The other kids in the class must have hated what she did to the curve.
My time with Skinner taught me to train white rats to put marbles in cans, dance in circles, and raise tiny rat-sized flags.
My dogs all won obedience ribbons too.
Doesn’t work well for children... the rats are held at 70% body weight.... can’t do that with kids. Lol
Your usual thoughtful essay.
Thanks
My goodness he is a fine bookbinder and fine furniture builder.
Click on hobbies on the drop down to see.
Of course, if most of them cannot read past what used to be called an 8th grade level, it goes without saying they'd be weak on history.
But they are REALLY weak on history. To the point where they cannot name the nations that made up the AXIS powers in WW2 (many will say Russia!). They cannot tell you anything about founding father Alexander Hamilton other than he is the subject of (a rather bad) musical on Broadway. They can't even discuss more recent US history like Watergate or the Vietnam War in an intelligent manner.
You are most welcome. I know a lot of what I write cannot be read by most people because it is too long. I write it primarily for myself, and since I have joined FR, I save things like that as text snippets on my computer. I have about three thousand of them, talking about everything from Monty Python to the workings of our electrical grid, and many experiences in my life scattered in. I use them for reference, and a reminder in case my memory starts to fail...:)
And once in a while, one of my fellow Freepers reads a lengthy post, and I connect with them. I enjoy this forum, for sure.
Oops! Too late!
I am starting a project. I don’t know how far I will get.
Oral history of my family and the times.
Good article. I spent 35 years teaching Financial Accounting and Business Computing. Almost half of incoming freshmen could not correctly answer this question: What is 38 percent of 100?
Then this one yielded about the same result: From your neighborhood, what direction is the Pacific ocean?
And finally, my favorite with a 30% error rate: True or False... Adam Smith must have written a book or something.
That was my first day quiz for college freshmen majoring in Business Management. I gave the same quiz every year for 15 years. Results went downhill from 2000 to 2015 when I retired.
My kids read all the books and wrote their own papers in college. And I did the same when I was a student.
But this professor is wrong if he thinks Gen-X (or Gen-Jones) college students were much better. Professors graded on a curve in those days, too. And many students didn’t read the whole book back then, either. Many students relied on Cliff Notes, and sometimes students asked other students to write their papers for them.

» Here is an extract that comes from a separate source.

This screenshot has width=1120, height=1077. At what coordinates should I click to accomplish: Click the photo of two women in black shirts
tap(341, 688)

I’d argue that the professors were better back then.
Consider the article as an example. A professor of 30 years wrote it. He’s complaining that college students write at an 8th grade level, but his own writing skills are poor.
Some professors today are excellent. They know their subject, and their lectures are engaging. More importantly, they are organized. They rarely miss a class, and they give out grades on time.

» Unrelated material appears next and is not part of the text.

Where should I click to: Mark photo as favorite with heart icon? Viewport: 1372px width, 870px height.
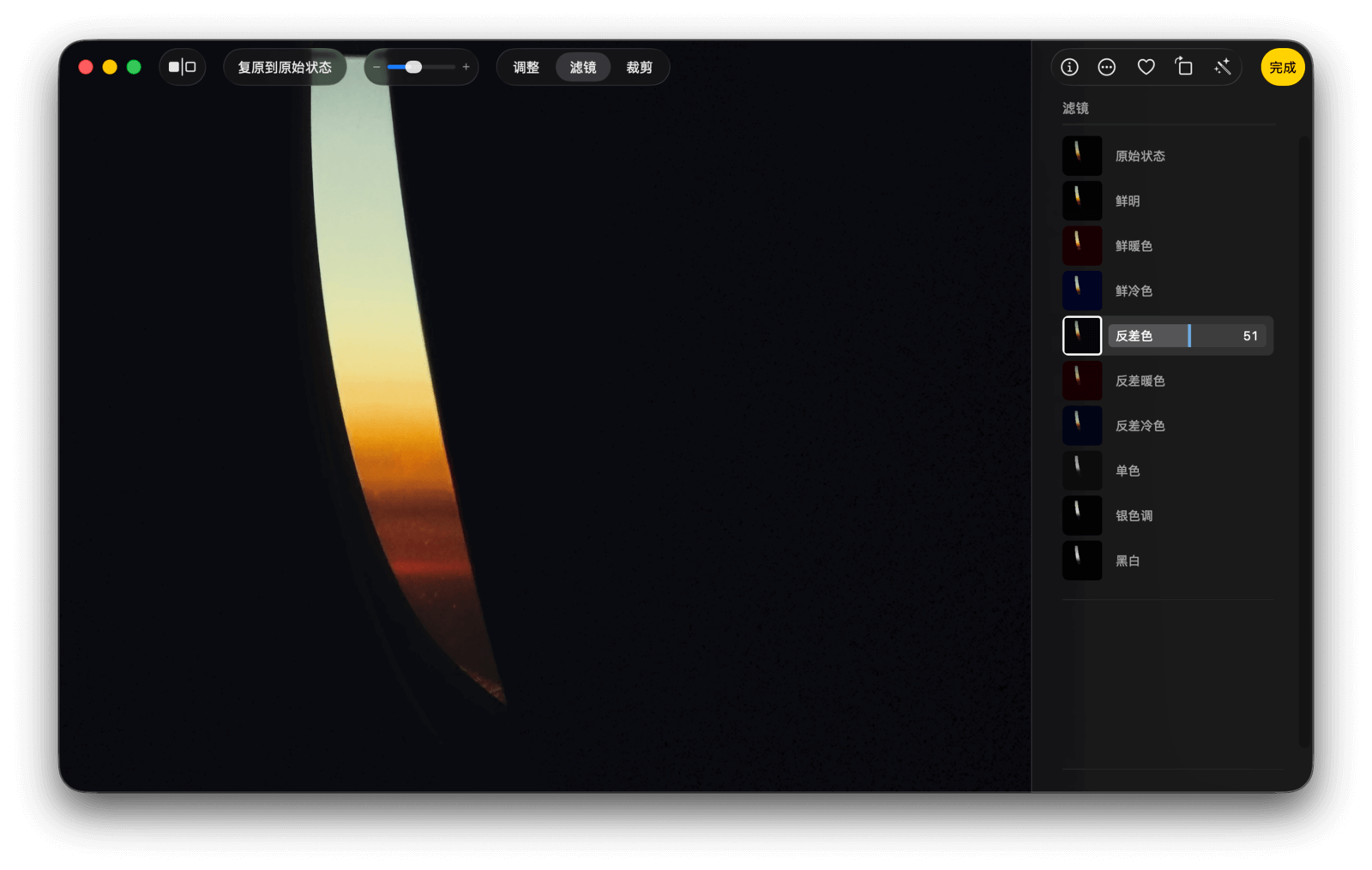coord(1146,67)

But other professors are terrible. They might know their subject, but they shouldn’t be teaching.
I found out what happens in colleges today because my youngest kids lived at home while commuting to college. They never complained about a professor. In fact, their favorite professors were tough graders.
But, I made a few alarming observations about the other professors...
A few examples:
One professor never graded a test or assignment. She kept putting off the grading. The whole semester, the students had no idea whether they were passing or failing. At the end of the semester, she went on a trip and left all the student work with a TA to grade everything. Then, all the student work was tossed.
Some professors are tough graders who are strict with the students, but they repeatedly miss and cancel classes for their own personal reasons. Then, they drop tests and assignments from the schedule because they don’t have time to grade them.
Many professors teach at multiple colleges, but they hand out the same syllabus at each one. They don’t update it. So, often, students will receive a syllabus with the wrong college name, the wrong course name, the wrong course number, the wrong semester (and the wrong due dates), and sometimes a different text and assignments. And sometimes, it’s filled with typos. This happened, even when the syllabus was posted online.
College education is in a sorry state at all levels.
Wow....
I agree that a D grade would be the better option for students who have potential, but are not using it.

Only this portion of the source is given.